Here (191kb Word doc) is the schedule used for our Year 9 FEPOW Study Day; this can easily be adapted to suit the needs of an individual school.
The day started with a whole-year assembly-style gathering with a very brief introduction to the purpose of the day and an opportunity to introduce guest speakers. To provide a visual hook there was a brief extract from the film Paradise Road, a dramatisation of day-to-day existence for women and children in internment camp in Sumatra under Japanese control.
After the brief assembly the year group split into smaller groups (detailed on the schedule linked to above) to allow the pupils to make identification badges and be given other information for the day. Following this brief session the groups reconvened in two larger groups of 60 each – one group attended a presentation by the guest, FEPOW Fergus Anckorn (aged 92), and speakers (3 researchers who have studied FEPOW history) who gave some geographical and historical contextual knowledge; the other half split into two smaller groups of 30 each to view another, longer excerpt from the film. They then discussed what they had seen with question prompts focusing on the skill of empathy. These two half-year groups then swapped over.
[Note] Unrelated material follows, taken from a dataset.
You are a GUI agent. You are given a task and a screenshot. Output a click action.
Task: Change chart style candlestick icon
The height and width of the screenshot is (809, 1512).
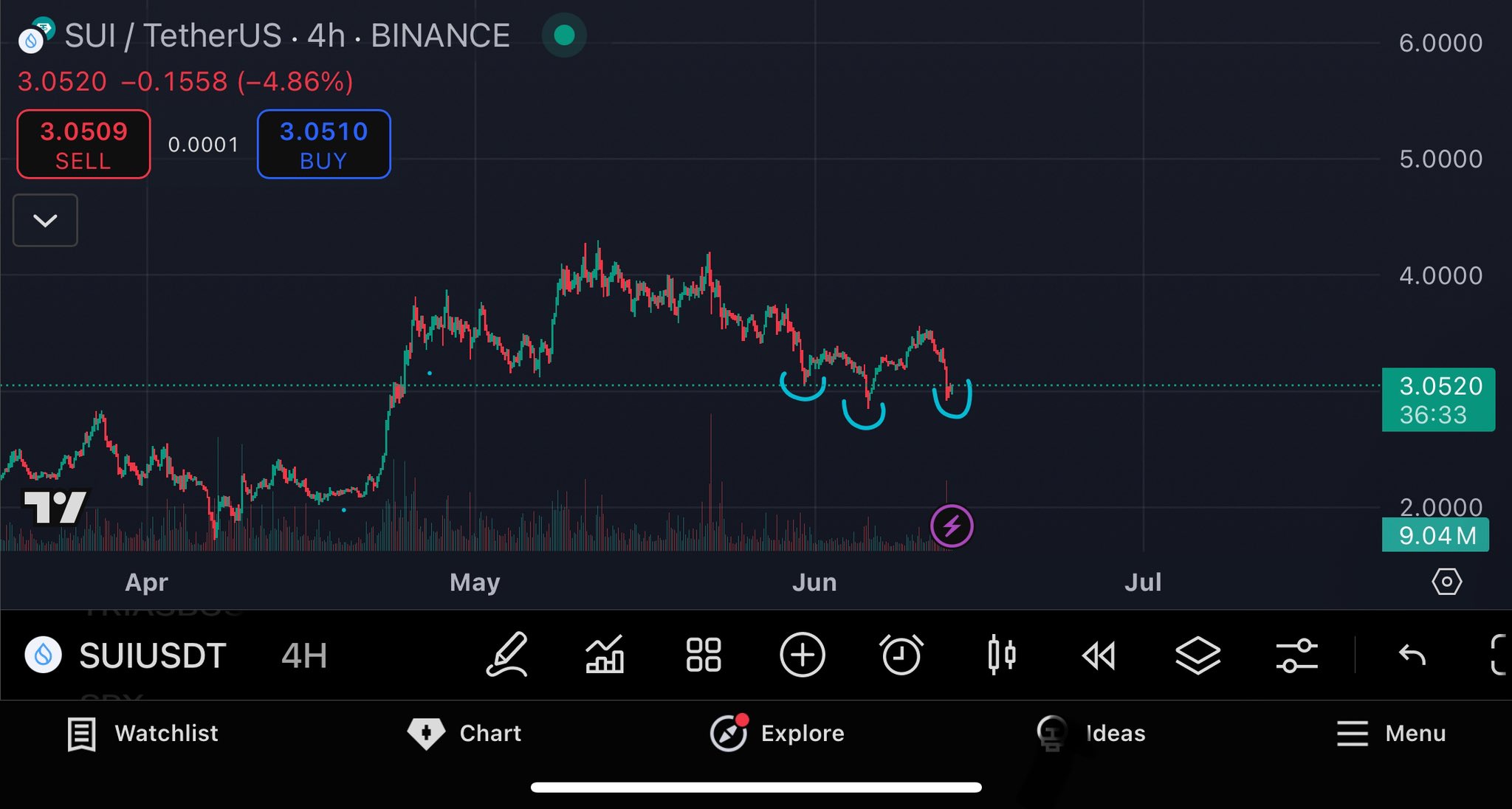tap(1001, 655)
The third phase of the day gave students the opportunity to explore aspects of the FEPOW experience through a carousel of curriculum subjects. These FEPOW experiences are detailed elsewhere on this website. Three subject areas were chosen – Science, Design Technology and Art & Design. In addition, Media (to record the day), Creative Writing and Drama were also involved in the day's activities.
For the morning workshops pupils were split into 6 groups of approximately 20 pupils (2 classrooms for each subject) and rotated 3 times, so that every student was able to experience a workshop in each discipline. This was done on a relatively quick timescale (30 minutes for each topic); it helped create a sense of the urgency (and secrecy) when pupils were making items.
In Science pupils explored nutrition in reference to the POW diet and the various uses and properties of bamboo. In Design Technology pupils made bamboo picture frames for the product of the Art & Design session when pupils explored the work of FEPOW artist Jack Chalker and produced their own memento, a keepsake of home for an imaginary captivity. They had only charcoal, bamboo sticks and ink to draw with. Pupils had their own “FEPOW learning passport” (180kb Word doc) which they completed after each workshop.
The second half of the day began by exploring through Drama some of the themes touched on in the morning sessions. Staff worked with pupils in small groups of 4 to 6 pupils to create a role-play of imagined life in the camps, and freeze-frames to symbolise captivity. They had to develop ideas and create drama 5 minute productions using prepared scenarios. Some pupils focused on creative writing or poetry to accompany the dramatic presentations.
The final phase of the day saw the whole year group gather once again to collectively celebrate what had been achieved and the small groups to perform their role-plays.
A Teacher's view:
The value of this Year 9 Study Day in educational terms was enormous.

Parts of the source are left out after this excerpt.